--- Work instructions ---
Write out the data once more, exactly as it reads.

Dataset records START

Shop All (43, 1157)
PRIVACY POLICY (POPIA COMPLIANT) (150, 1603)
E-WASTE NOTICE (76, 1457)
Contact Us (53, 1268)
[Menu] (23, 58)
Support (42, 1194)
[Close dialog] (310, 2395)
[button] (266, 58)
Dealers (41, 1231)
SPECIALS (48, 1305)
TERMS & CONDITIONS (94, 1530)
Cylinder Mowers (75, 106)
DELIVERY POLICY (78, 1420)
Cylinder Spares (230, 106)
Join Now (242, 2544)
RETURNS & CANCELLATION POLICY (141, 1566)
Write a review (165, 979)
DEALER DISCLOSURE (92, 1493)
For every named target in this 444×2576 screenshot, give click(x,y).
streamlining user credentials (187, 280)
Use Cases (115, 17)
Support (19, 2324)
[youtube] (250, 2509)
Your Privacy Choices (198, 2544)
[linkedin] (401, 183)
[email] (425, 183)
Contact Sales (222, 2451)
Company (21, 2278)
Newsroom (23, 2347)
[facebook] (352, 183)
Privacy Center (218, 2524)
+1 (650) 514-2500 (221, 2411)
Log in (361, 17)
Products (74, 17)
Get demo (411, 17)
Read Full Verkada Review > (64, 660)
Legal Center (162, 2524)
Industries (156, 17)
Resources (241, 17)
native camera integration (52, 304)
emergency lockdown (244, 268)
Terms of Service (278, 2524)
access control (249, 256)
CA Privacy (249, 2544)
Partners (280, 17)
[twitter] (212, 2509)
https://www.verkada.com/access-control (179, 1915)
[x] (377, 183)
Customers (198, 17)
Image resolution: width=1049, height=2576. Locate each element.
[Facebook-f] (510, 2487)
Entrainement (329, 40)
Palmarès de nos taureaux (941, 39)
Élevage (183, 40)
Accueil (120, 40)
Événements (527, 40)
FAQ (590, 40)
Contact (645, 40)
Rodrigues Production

Dataset records END

--- Response ---
Shop All (43, 1157)
PRIVACY POLICY (POPIA COMPLIANT) (150, 1603)
E-WASTE NOTICE (76, 1457)
Contact Us (53, 1268)
[Menu] (23, 58)
Support (42, 1194)
[Close dialog] (310, 2395)
[button] (266, 58)
Dealers (41, 1231)
SPECIALS (48, 1305)
TERMS & CONDITIONS (94, 1530)
Cylinder Mowers (75, 106)
DELIVERY POLICY (78, 1420)
Cylinder Spares (230, 106)
Join Now (242, 2544)
RETURNS & CANCELLATION POLICY (141, 1566)
Write a review (165, 979)
DEALER DISCLOSURE (92, 1493)
For every named target in this 444×2576 screenshot, give click(x,y).
streamlining user credentials (187, 280)
Use Cases (115, 17)
Support (19, 2324)
[youtube] (250, 2509)
Your Privacy Choices (198, 2544)
[linkedin] (401, 183)
[email] (425, 183)
Contact Sales (222, 2451)
Company (21, 2278)
Newsroom (23, 2347)
[facebook] (352, 183)
Privacy Center (218, 2524)
+1 (650) 514-2500 (221, 2411)
Log in (361, 17)
Products (74, 17)
Get demo (411, 17)
Read Full Verkada Review > (64, 660)
Legal Center (162, 2524)
Industries (156, 17)
Resources (241, 17)
native camera integration (52, 304)
emergency lockdown (244, 268)
Terms of Service (278, 2524)
access control (249, 256)
CA Privacy (249, 2544)
Partners (280, 17)
[twitter] (212, 2509)
https://www.verkada.com/access-control (179, 1915)
[x] (377, 183)
Customers (198, 17)
Image resolution: width=1049, height=2576. Locate each element.
[Facebook-f] (510, 2487)
Entrainement (329, 40)
Palmarès de nos taureaux (941, 39)
Élevage (183, 40)
Accueil (120, 40)
Événements (527, 40)
FAQ (590, 40)
Contact (645, 40)
Rodrigues Production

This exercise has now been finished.